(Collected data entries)
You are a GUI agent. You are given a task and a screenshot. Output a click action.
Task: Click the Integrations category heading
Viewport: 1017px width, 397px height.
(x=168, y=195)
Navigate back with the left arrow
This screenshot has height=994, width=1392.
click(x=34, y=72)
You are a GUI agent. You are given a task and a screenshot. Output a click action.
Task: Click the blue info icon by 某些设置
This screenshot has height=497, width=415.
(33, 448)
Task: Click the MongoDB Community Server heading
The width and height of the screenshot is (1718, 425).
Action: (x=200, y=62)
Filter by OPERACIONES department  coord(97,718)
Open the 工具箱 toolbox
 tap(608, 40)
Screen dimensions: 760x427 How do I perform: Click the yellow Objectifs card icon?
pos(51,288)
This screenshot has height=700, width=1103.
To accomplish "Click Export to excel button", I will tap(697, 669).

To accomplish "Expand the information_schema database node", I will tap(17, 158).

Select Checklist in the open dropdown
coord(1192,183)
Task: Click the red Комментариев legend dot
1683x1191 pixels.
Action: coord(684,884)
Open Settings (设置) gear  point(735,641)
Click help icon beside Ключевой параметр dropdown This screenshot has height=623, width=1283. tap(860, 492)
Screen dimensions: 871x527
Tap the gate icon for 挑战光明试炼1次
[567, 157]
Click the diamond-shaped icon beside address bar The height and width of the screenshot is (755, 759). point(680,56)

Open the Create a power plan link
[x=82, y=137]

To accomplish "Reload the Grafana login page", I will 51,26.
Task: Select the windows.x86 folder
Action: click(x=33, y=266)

» **INSTRUCTIONS TO FOLLOW**: When the line containing "Open Settings (设置)" is found in the records above, restate it and every later line word for word through the last one, and nothing more.

» **ANSWER**:
Open Settings (设置) gear  point(735,641)
Click help icon beside Ключевой параметр dropdown This screenshot has height=623, width=1283. tap(860, 492)
Screen dimensions: 871x527
Tap the gate icon for 挑战光明试炼1次
[567, 157]
Click the diamond-shaped icon beside address bar The height and width of the screenshot is (755, 759). point(680,56)

Open the Create a power plan link
[x=82, y=137]

To accomplish "Reload the Grafana login page", I will 51,26.
Task: Select the windows.x86 folder
Action: click(x=33, y=266)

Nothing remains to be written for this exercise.